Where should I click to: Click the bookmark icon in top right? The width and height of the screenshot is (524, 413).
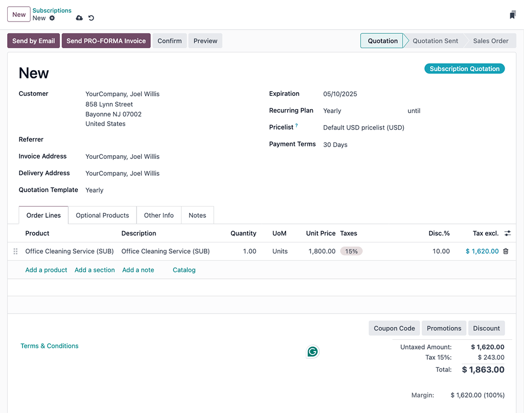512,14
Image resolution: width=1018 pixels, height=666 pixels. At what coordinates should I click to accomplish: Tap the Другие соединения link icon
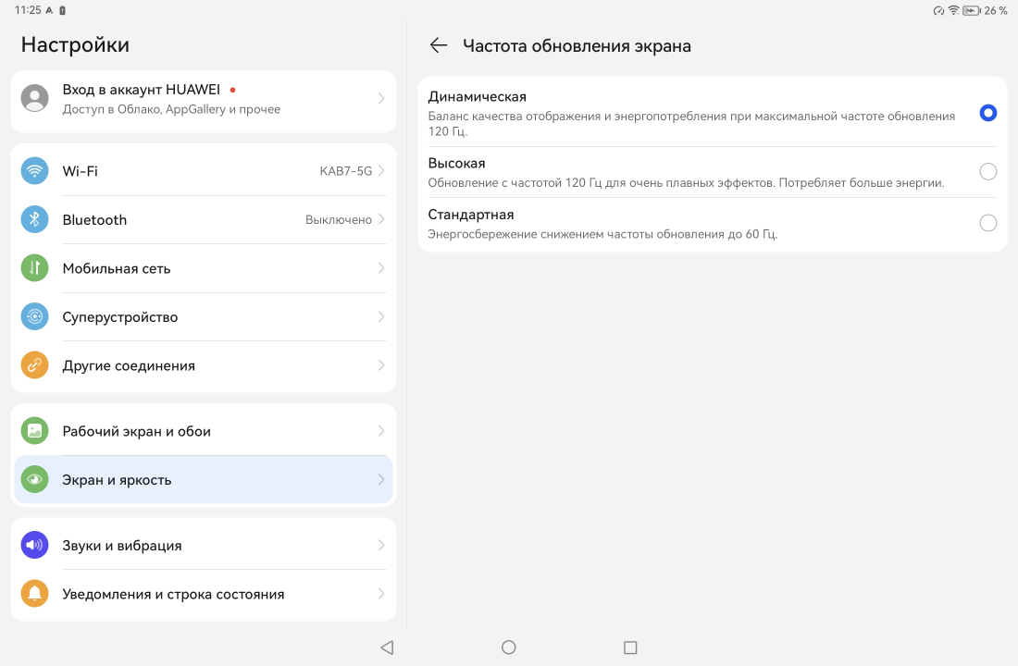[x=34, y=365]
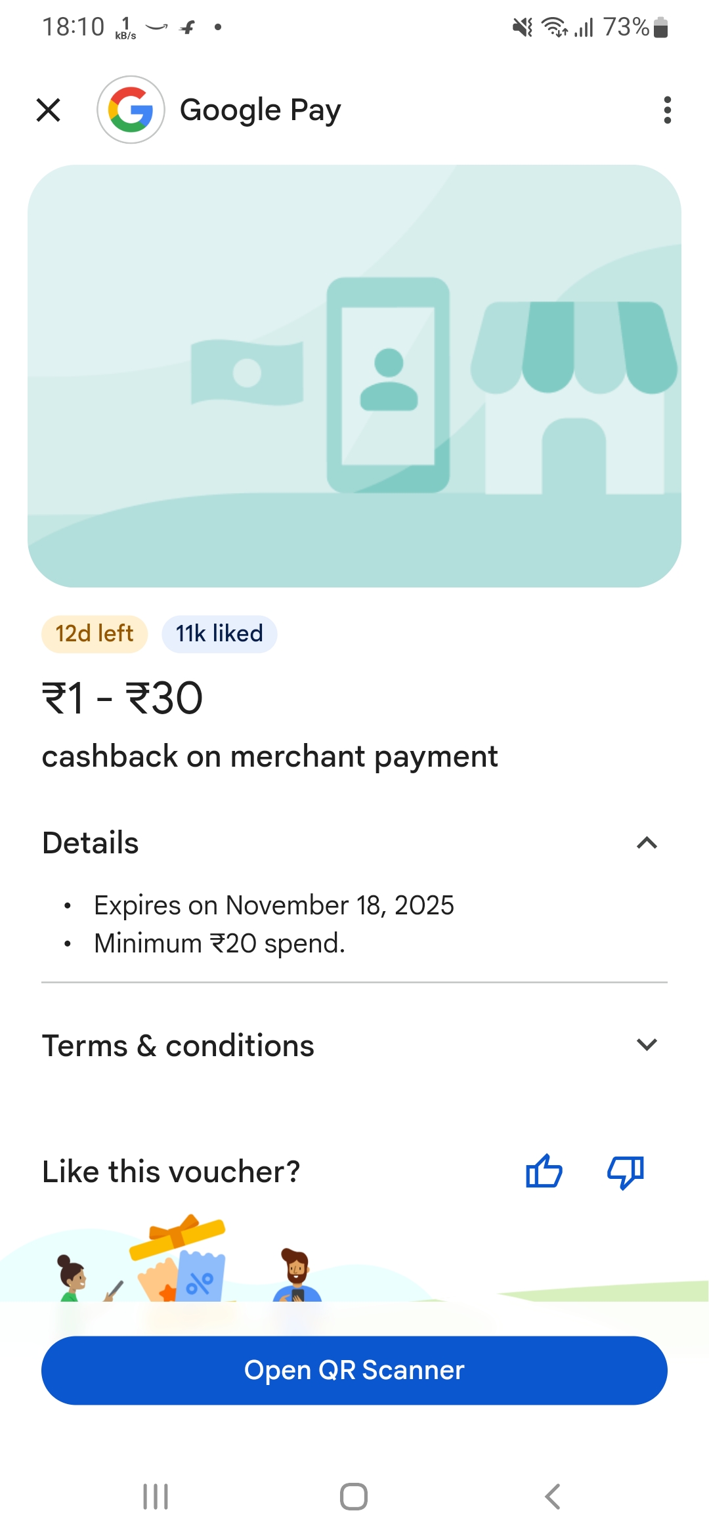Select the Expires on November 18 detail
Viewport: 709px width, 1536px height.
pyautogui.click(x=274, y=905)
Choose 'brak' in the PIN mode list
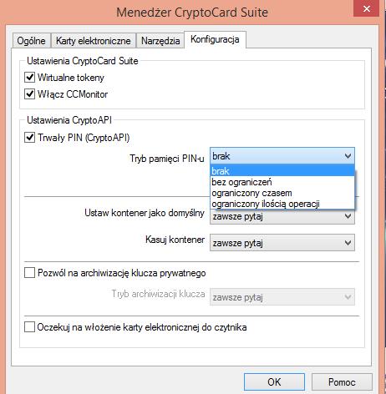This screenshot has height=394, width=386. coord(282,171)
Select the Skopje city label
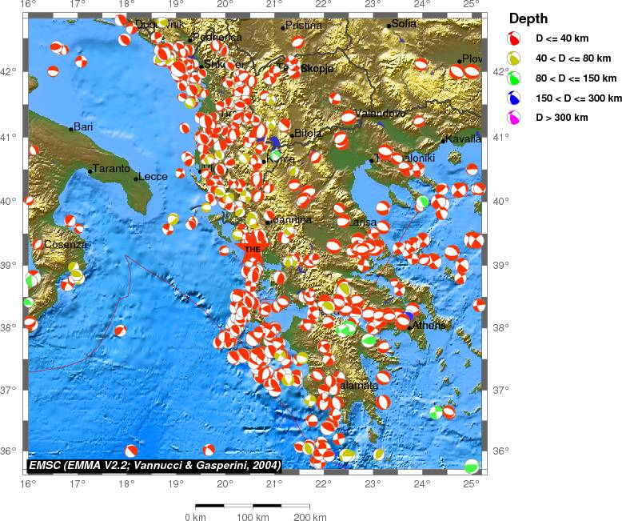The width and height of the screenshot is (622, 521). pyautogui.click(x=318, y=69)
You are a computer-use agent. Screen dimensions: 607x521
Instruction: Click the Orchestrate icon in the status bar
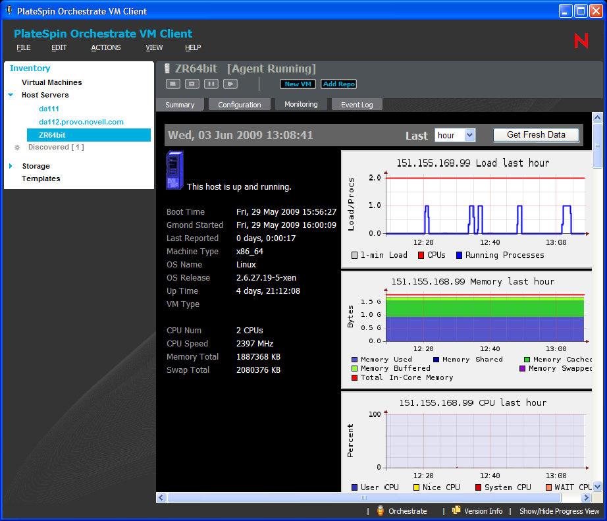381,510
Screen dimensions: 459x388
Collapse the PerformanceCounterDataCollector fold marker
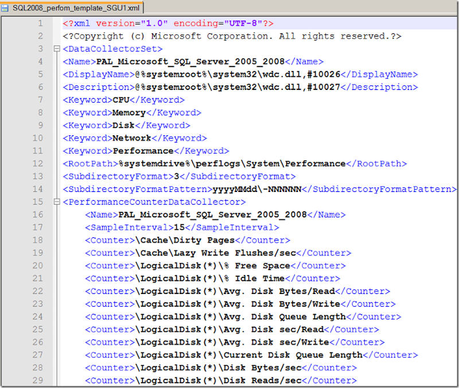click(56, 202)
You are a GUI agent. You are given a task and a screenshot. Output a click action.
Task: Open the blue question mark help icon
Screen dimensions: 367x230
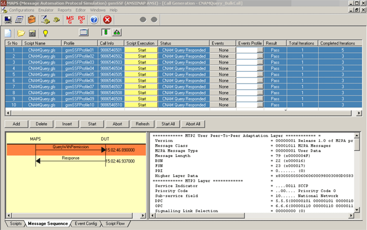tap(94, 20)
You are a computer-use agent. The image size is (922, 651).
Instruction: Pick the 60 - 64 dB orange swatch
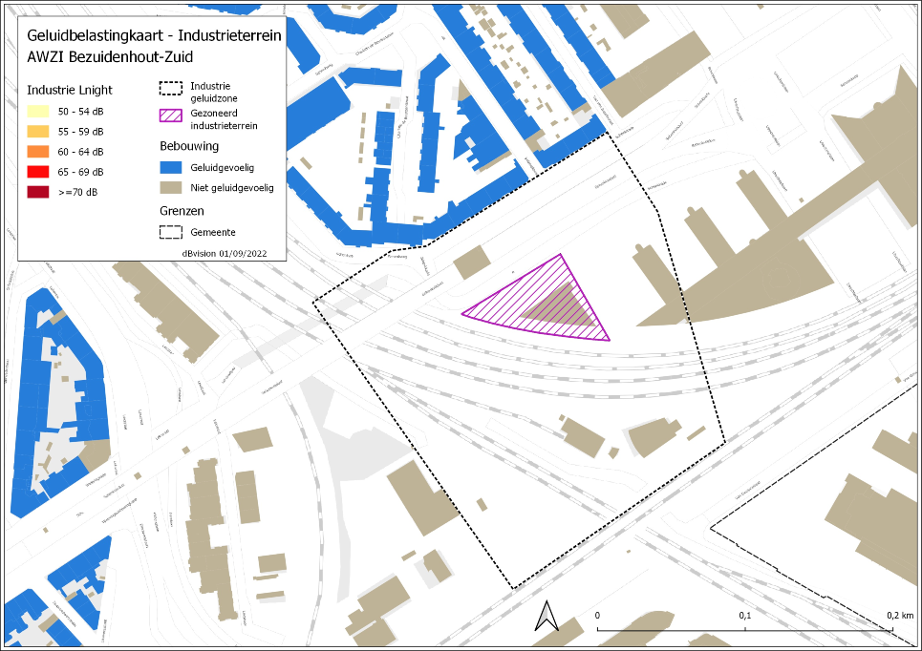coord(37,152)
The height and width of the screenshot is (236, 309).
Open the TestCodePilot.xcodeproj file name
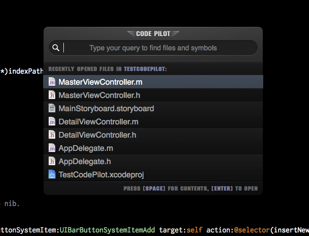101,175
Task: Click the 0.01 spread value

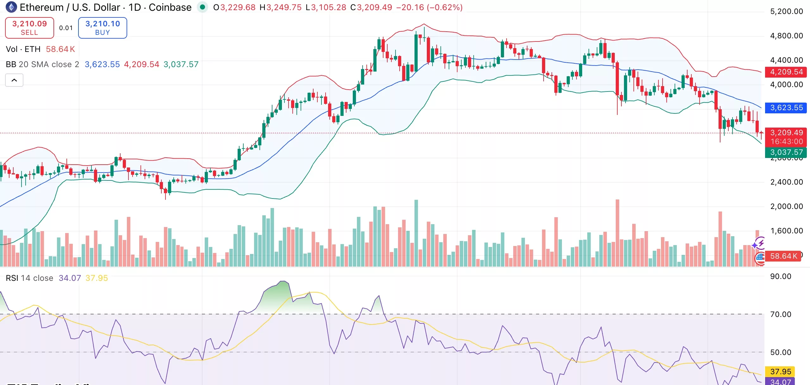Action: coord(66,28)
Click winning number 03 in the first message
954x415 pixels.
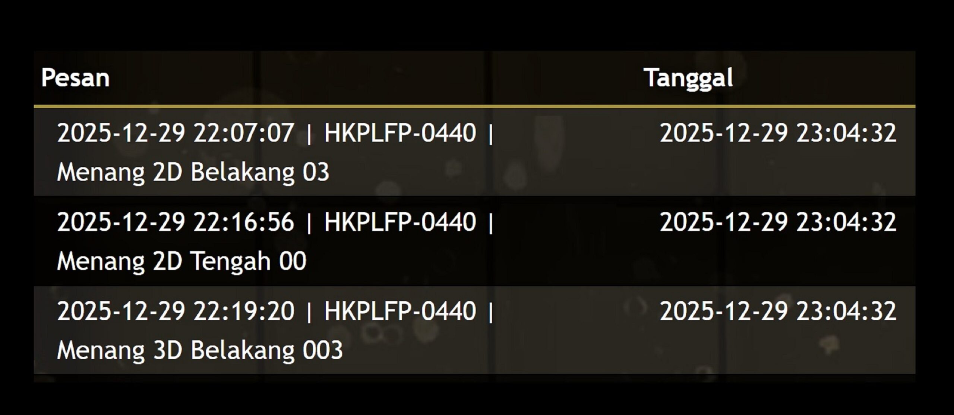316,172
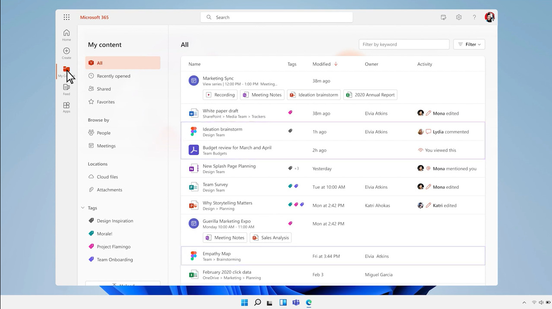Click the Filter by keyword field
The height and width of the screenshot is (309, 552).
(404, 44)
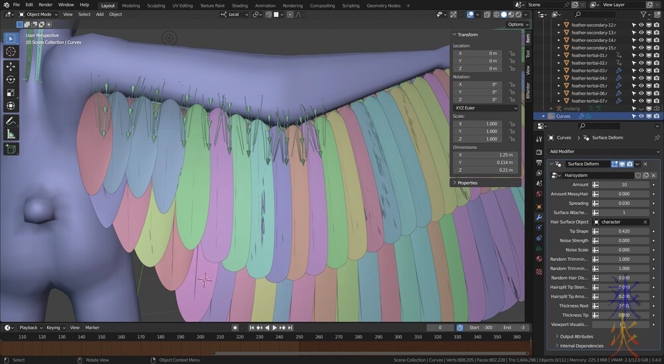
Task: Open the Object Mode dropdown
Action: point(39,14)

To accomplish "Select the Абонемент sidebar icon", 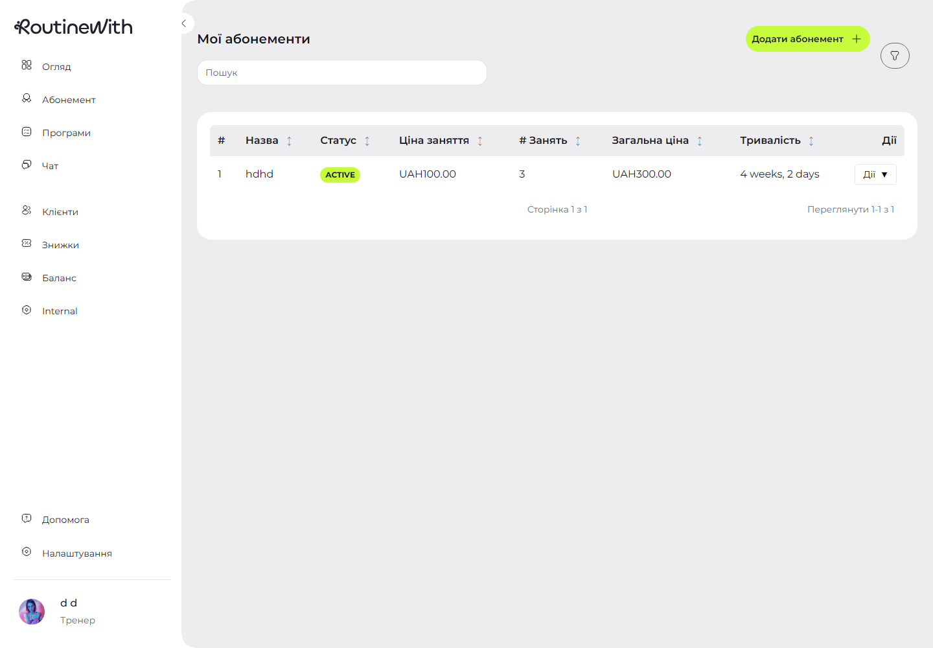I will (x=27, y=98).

Directions for this task >>
Your answer should be one number: the count of lines in the data above that include the word "agent".

Answer to this problem >>
3